Einen Konflikt im Vorfeld des diesjährigen Gutachtens weist der Sachverständigenrat für Umweltfragen auf Anfrage zurück. Grundsätzlich gelte: "Der Einrichtungserlass des SRU sieht die Möglichkeit von 'abweichenden Auffassungen' ausdrücklich vor. Dies ist sinnvoll, damit auch fachliche Positionen von Minderheiten sichtbar gemacht und begründet werden können. Die Ratsmitglieder bemühen sich jedoch, im Verlaufe von intensiven Diskussionsprozessen wann immer möglich zu konsensualen Texten zu kommen."

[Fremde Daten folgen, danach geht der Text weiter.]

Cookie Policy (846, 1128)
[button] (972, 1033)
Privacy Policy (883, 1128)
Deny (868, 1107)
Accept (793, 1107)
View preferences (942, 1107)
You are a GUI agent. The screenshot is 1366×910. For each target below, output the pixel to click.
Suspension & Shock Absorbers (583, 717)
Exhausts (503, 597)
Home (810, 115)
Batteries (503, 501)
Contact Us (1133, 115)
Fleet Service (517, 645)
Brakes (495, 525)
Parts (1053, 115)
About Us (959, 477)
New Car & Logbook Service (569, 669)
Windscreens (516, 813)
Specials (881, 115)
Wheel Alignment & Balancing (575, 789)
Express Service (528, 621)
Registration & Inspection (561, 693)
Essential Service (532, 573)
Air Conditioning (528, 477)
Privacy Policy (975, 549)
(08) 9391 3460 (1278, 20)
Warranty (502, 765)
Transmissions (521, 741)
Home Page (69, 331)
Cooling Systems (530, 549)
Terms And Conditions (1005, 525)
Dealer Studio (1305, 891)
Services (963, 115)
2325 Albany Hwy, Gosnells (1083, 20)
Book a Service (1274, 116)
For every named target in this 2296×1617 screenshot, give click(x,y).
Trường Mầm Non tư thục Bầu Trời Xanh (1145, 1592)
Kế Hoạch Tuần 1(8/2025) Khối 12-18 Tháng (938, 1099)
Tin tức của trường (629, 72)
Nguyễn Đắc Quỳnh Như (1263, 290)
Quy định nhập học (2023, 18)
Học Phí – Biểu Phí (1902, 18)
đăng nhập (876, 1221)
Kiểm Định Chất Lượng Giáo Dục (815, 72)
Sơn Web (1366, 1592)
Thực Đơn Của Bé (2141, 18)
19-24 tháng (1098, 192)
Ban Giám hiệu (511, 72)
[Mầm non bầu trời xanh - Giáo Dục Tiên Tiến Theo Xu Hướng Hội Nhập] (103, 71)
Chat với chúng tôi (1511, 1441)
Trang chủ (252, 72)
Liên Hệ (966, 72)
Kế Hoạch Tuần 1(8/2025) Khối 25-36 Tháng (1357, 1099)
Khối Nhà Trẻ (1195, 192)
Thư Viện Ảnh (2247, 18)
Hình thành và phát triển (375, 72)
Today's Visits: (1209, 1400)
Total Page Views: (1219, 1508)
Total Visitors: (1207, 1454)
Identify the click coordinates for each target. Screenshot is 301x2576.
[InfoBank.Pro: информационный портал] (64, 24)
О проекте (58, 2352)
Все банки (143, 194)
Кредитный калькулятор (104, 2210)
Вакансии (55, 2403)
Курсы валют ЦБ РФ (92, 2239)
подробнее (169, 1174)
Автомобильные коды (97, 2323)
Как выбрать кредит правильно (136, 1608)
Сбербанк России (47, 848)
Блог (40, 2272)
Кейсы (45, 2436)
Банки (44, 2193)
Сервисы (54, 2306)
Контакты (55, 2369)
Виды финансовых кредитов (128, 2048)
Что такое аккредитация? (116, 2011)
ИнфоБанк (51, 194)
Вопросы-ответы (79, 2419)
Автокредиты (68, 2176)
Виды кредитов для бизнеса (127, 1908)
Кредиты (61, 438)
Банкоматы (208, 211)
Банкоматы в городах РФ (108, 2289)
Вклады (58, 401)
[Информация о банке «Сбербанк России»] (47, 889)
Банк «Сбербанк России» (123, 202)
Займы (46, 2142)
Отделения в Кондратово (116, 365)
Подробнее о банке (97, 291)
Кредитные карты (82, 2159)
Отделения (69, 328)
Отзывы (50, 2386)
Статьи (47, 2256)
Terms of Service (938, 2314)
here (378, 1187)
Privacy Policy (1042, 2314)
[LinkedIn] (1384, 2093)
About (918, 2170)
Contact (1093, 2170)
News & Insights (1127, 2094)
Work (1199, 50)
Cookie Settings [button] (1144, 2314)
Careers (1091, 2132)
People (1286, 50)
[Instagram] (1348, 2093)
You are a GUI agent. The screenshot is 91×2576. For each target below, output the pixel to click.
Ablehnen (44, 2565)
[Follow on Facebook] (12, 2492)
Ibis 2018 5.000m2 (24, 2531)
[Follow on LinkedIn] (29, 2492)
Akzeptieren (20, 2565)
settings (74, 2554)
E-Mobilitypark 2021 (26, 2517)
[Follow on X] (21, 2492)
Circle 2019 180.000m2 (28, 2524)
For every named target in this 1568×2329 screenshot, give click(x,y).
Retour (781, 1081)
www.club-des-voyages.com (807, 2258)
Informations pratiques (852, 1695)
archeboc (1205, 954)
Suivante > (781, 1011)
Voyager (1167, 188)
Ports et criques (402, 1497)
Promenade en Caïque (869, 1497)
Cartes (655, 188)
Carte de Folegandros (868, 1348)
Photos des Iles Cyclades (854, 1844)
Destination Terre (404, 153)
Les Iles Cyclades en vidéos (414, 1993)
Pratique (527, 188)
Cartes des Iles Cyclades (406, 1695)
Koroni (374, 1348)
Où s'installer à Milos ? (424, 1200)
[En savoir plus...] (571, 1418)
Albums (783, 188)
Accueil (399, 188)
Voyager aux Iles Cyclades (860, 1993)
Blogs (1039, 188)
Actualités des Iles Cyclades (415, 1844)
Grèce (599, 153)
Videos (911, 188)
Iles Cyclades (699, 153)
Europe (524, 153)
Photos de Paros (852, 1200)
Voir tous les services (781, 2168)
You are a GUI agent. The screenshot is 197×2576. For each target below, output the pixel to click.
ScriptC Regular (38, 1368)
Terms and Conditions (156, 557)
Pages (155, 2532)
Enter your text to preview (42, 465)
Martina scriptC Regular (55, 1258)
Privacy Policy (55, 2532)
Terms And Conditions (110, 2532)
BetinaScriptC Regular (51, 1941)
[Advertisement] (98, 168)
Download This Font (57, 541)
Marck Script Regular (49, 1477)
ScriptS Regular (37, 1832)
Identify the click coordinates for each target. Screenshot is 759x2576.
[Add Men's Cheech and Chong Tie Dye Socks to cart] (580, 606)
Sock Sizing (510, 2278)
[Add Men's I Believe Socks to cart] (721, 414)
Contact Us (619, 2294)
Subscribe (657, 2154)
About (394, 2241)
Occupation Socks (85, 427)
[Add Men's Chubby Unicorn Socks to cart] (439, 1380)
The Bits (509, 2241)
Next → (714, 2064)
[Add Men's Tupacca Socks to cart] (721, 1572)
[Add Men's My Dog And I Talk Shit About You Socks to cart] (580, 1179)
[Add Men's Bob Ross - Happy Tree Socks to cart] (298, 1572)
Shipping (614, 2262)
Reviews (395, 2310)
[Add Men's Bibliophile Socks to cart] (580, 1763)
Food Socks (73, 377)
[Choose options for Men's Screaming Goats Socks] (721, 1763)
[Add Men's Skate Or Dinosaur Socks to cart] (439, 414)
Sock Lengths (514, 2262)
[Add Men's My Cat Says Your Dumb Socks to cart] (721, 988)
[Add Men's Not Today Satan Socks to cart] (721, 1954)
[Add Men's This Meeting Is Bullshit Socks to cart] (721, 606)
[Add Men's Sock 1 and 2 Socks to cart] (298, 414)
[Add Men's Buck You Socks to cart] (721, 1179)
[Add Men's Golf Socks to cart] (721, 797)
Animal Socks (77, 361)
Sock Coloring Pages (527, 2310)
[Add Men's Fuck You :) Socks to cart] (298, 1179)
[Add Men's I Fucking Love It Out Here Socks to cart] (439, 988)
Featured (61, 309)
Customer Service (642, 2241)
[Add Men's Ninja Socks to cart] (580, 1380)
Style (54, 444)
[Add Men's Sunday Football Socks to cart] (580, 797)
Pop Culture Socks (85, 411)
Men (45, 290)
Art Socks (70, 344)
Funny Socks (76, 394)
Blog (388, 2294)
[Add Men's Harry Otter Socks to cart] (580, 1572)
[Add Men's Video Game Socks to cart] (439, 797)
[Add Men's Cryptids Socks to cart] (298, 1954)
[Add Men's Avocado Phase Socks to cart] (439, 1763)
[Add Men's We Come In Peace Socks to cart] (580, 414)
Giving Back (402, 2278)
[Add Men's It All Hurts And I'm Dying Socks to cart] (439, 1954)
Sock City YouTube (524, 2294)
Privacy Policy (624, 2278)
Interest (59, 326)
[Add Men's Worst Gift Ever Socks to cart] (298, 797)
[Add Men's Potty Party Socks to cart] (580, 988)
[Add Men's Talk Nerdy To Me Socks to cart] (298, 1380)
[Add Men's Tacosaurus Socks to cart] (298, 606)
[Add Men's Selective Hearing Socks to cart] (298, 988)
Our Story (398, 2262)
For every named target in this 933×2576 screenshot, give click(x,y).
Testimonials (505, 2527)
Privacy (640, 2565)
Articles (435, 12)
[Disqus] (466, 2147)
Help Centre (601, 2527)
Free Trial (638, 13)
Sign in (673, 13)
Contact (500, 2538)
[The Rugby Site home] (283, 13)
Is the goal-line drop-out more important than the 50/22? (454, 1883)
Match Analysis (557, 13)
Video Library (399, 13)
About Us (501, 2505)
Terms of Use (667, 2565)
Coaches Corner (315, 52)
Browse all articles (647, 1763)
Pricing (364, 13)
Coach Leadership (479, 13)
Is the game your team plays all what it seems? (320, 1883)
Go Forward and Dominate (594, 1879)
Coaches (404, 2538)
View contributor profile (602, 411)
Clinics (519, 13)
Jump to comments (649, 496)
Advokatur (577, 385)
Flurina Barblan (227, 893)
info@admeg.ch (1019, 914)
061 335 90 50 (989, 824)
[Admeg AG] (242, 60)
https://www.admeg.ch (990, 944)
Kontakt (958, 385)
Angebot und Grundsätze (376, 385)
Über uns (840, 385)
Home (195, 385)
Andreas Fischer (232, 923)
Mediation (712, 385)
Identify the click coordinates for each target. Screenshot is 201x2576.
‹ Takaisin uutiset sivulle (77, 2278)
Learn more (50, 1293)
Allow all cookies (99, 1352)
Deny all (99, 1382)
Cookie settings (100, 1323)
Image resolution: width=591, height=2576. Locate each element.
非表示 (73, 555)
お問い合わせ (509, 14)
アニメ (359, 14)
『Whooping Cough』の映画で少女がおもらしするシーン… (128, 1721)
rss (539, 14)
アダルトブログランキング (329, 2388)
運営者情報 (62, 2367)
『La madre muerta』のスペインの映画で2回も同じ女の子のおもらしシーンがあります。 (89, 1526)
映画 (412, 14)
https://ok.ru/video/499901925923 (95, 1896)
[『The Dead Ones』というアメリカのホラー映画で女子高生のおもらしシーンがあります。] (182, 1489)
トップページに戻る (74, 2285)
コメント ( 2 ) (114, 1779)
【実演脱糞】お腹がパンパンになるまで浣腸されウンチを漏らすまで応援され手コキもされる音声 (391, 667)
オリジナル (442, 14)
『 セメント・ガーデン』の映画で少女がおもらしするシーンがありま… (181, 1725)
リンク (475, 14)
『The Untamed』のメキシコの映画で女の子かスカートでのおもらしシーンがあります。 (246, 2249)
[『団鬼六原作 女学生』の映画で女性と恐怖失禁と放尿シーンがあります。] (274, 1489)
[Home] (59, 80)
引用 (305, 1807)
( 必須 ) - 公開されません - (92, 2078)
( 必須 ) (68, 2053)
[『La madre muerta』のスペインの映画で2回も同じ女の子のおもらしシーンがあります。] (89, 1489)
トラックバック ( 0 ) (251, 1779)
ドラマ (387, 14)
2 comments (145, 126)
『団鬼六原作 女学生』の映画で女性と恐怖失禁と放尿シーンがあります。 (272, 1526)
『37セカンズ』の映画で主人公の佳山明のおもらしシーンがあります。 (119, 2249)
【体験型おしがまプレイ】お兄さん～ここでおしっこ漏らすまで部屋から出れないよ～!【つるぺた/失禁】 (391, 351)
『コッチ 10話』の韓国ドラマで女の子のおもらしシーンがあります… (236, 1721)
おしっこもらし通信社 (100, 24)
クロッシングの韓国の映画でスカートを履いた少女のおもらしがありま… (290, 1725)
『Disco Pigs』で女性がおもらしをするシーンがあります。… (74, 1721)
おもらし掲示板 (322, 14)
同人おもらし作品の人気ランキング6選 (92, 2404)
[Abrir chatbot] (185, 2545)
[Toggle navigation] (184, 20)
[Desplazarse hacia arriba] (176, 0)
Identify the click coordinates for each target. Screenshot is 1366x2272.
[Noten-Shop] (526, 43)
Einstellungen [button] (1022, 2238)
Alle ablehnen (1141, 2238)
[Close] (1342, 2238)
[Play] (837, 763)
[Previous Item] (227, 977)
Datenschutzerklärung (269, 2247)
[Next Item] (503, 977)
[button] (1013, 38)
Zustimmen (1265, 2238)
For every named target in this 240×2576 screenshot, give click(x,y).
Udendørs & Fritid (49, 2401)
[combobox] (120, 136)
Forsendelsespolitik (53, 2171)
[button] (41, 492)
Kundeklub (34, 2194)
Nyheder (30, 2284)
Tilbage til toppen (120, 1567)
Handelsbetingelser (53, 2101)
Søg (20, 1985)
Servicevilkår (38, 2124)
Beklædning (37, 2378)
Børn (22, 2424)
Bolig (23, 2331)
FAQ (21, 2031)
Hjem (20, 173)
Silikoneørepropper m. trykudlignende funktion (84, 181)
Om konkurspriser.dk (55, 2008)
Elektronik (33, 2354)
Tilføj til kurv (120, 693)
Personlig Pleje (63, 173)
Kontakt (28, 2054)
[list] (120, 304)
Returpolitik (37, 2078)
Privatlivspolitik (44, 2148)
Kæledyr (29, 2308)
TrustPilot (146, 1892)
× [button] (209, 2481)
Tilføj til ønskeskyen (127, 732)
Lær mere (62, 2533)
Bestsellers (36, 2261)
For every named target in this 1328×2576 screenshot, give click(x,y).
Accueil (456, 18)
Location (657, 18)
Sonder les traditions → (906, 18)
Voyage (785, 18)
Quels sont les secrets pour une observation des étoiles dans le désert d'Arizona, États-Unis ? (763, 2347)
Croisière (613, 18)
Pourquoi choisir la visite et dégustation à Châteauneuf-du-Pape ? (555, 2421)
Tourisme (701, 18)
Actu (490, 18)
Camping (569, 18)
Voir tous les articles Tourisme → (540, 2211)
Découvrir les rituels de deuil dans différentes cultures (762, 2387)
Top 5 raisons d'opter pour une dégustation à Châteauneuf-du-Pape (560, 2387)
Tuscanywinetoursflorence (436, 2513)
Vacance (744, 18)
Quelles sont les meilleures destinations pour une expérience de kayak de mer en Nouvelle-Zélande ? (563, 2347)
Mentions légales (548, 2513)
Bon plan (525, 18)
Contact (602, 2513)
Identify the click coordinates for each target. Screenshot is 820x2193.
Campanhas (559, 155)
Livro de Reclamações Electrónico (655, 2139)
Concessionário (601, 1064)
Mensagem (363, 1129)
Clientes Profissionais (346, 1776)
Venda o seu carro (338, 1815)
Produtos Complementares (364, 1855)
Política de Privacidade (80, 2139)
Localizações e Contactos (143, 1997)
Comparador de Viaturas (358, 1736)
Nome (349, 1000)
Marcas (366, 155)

Dies sei oft, aber eben nicht immer sinnvoll, entgegnet Messari-Becker: "Uniformität und immer nur eine einheitliche Meinung suggeriert, dass es nur "den" einen Weg, "die" eine Empfehlung gibt. In der Politik ist das zu oft schlicht falsch. Es gibt in der Regel mehrere Handlungsoptionen und Spielräume für politische Entscheidungen. Die Aufgabe eines Beratungsgremiums sehe ich darin, Optionen aufzuzeigen. Die Entscheidung fällt dann die demokratisch legitimierte Politik."

Im Bereich der Umwelt- und Klimafragen gebe es nun mal oft mehrere Wege, das gewünschte Ziel zu erreichen. Weiter für diese Pluralität um Umweltrat streiten wird Messari-Becker nicht. Für die nächste Ratsperiode wurde sie nicht erneut in das Gremium berufen.